Uma garrafinha de cachaça para animar o ambiente, uma coxa de galinha para tirar o gosto, o mundo inteiro aos nossos pés, a vida inteira pela frente, o homem que passava batendo o triângulo e anunciando o cavaco chinês, aquele outro vendendo bronzeador, a praia era o retrato da democracia juntando pobres e ricos, pretos e brancos, mulheres de rezas e mulheres de pecados.
Fiquei sabendo que privatizaram a praia, quem chega lá é intimado a pagar pela cadeira, pelo guarda-sol, pessoas vendem lagostas e camarões em bandejas, não tem mais farofa, os farofeiros sumiram.
ANO VELHO, ANO NOVO
O ano novo chegava com todo mundo dormindo na casinha humilde que nos abrigava no Cancão da minha infância. Logo cedo o velho Miguel descia a ladeira do bairro em demanda da Rua Grande, ia comprar o bolo de Cecília Mundaú.
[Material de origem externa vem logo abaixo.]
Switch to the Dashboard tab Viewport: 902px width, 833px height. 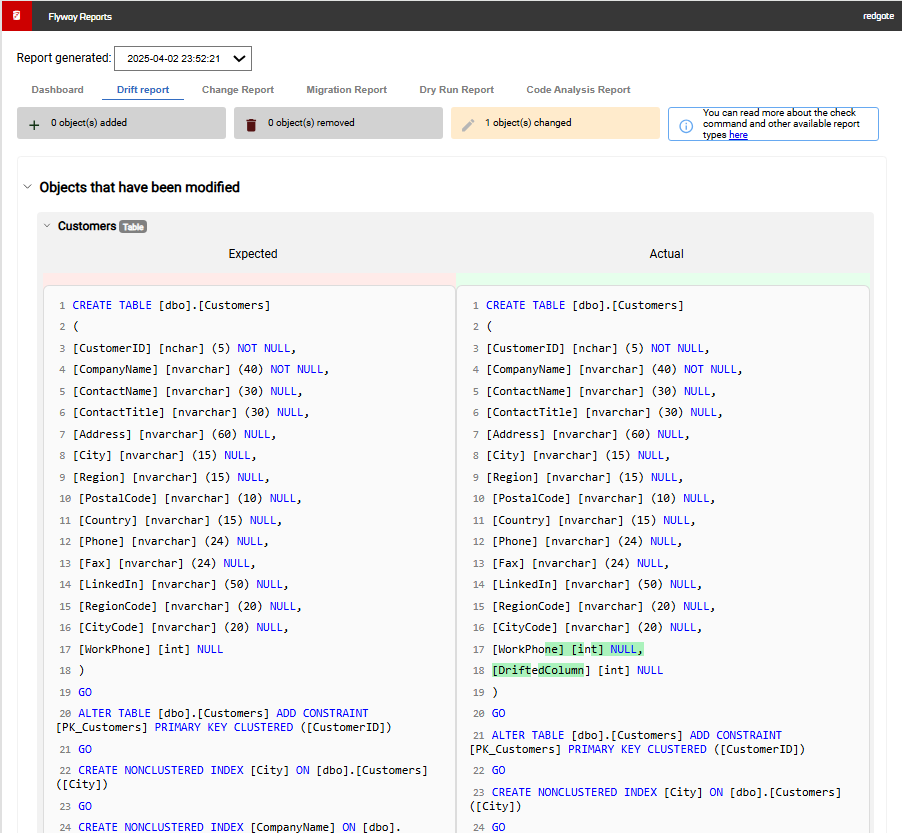[57, 90]
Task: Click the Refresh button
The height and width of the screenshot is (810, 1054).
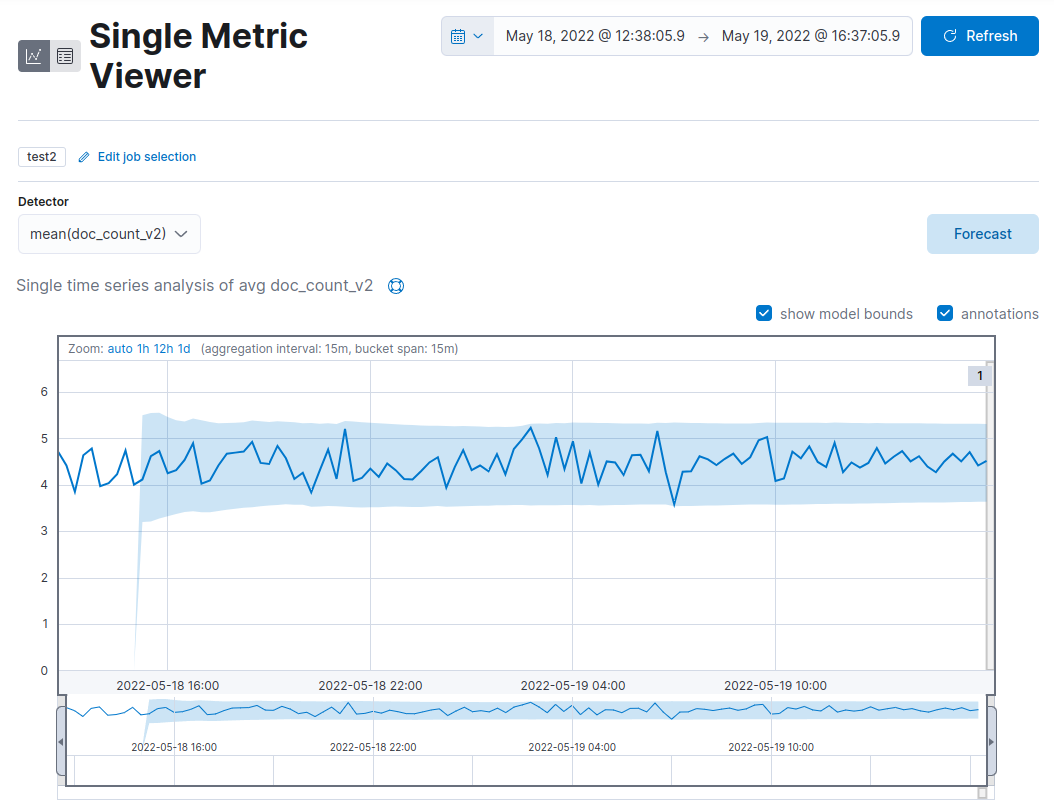Action: 980,35
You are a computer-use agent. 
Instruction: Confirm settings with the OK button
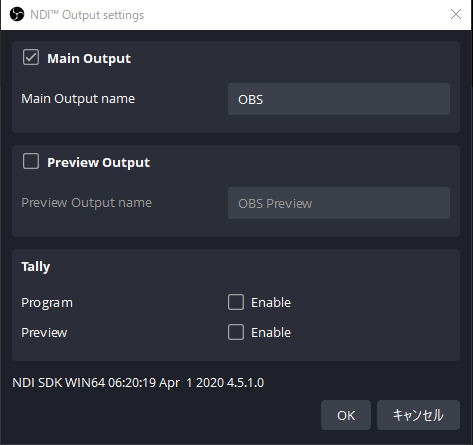346,415
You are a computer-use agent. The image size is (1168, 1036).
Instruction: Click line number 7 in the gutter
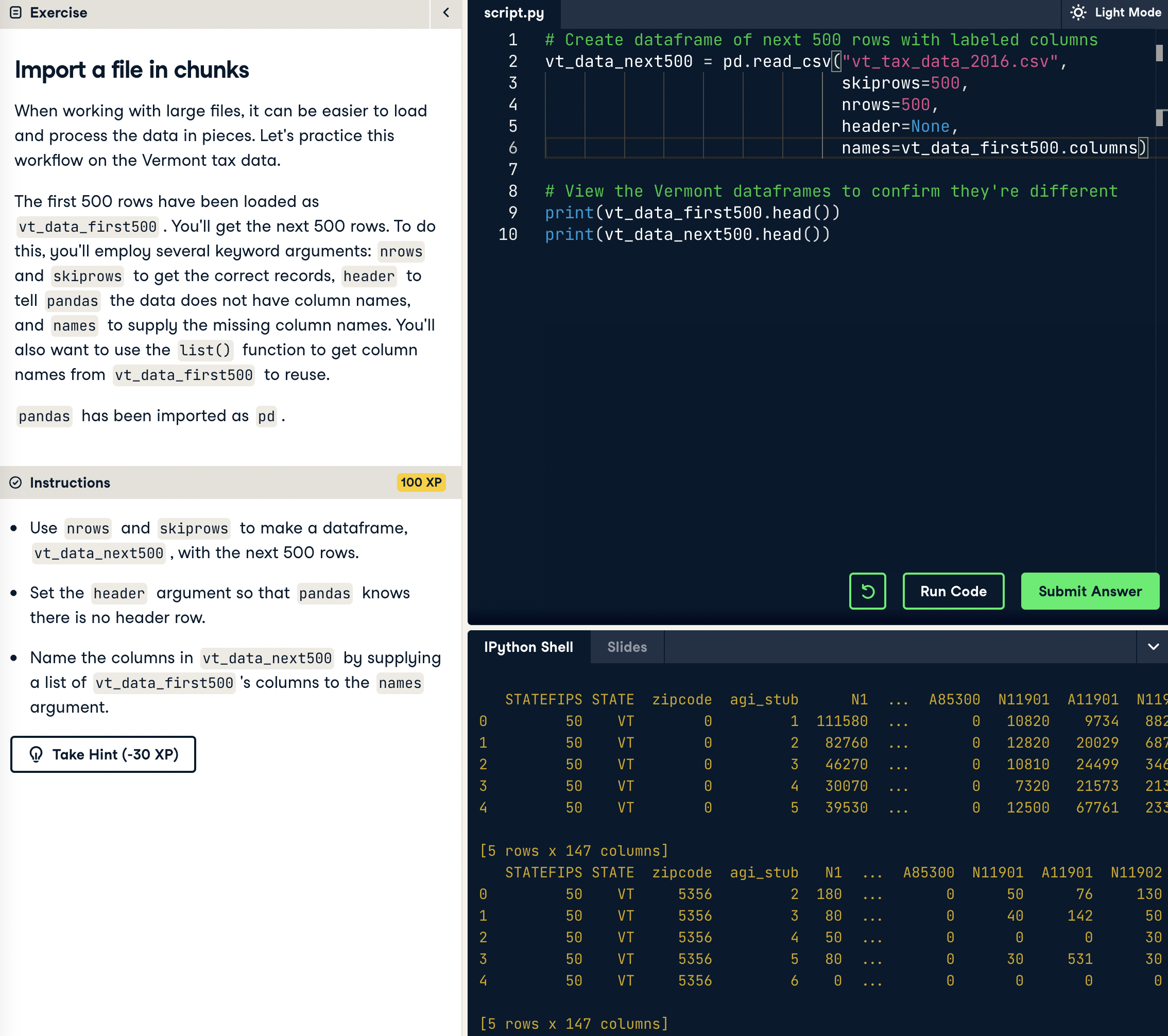tap(512, 170)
Comprava, voltava e já encontrava o café quentinho de dona Emília, e a meninada ao redor da mesa.
Todos comiam o bolo, bebiam o café preto e iam dormir.
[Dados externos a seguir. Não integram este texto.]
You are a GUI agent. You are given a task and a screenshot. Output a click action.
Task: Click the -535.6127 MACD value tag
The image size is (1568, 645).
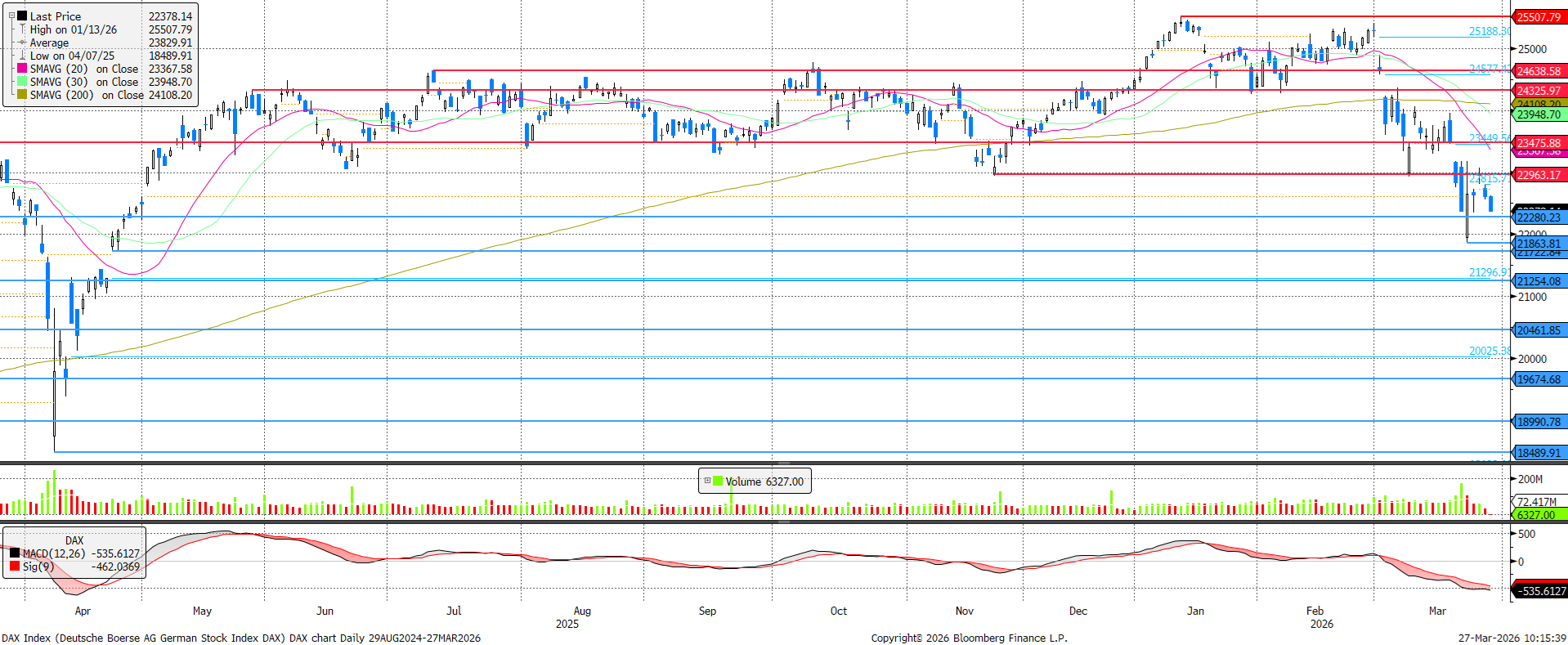[x=1540, y=590]
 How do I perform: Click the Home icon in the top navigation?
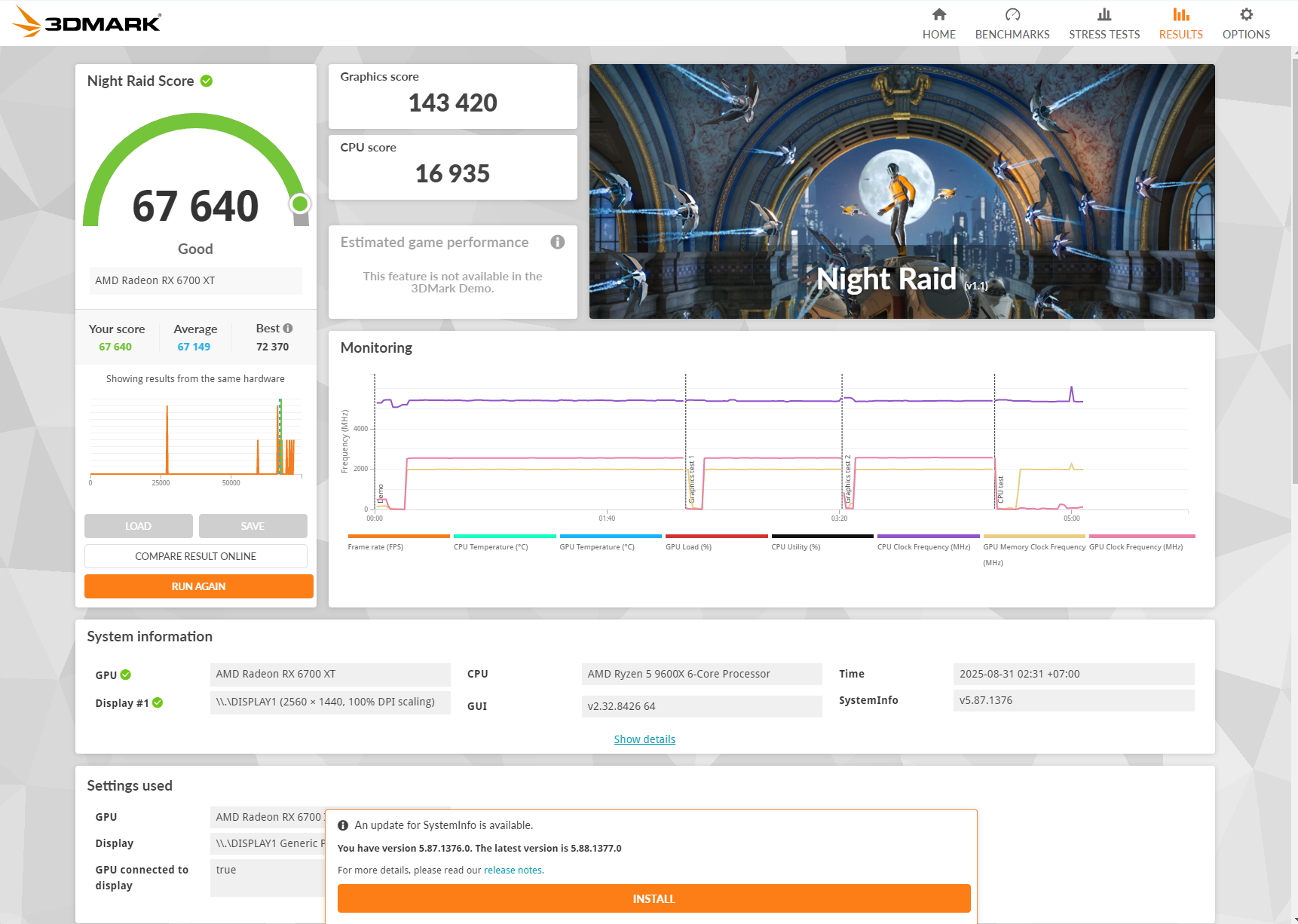click(x=938, y=14)
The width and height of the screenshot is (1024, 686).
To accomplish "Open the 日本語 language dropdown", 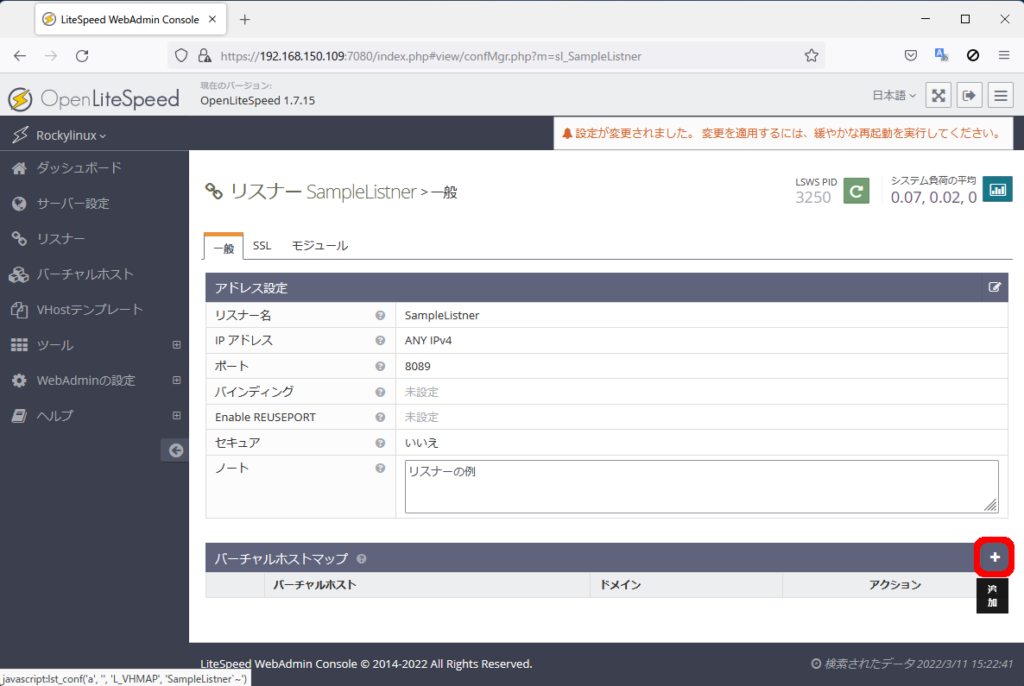I will (x=894, y=96).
Lá na rua, ao pé da igreja, Tozinho soltava balões que singravam os céus de Princesa, enquanto os foguetões de Pedro Fogueteiro os perseguiam no espaço.
Tinha um pastoril comandado pelo vigário que servia para arrecadar os numerários gastos na construção da igreja nova.
E os namoros nos escondidos da Lagoa anunciavam novos habitantes na terrinha para dali a nove meses.
O tempo passou, Seu Miguel se foi, Dona Emília também, Seu Cabral passou a comandar a festa, a casinha do Ernani Sátyro se enchia de gente na véspera do ano novo para comer churrasco e esperar o momento em que o ano findava e Cabral pronunciava seu discurso cheio de eloquência, que sempre terminava com a frase que virou lenda:
“Mais um ano se passou e eu não queimei o fuzi!”
O “fuzi” de Cabral queimou faz tempo, a casinha do Ernany foi vendida aos evangélicos, virou igreja, os meninos cresceram, tomaram seus rumos, hoje festejam o ano novo em novos espaços.
Restamos nós, eu e minha velha, nossos “fuzis” ainda não queimaram. Por enquanto.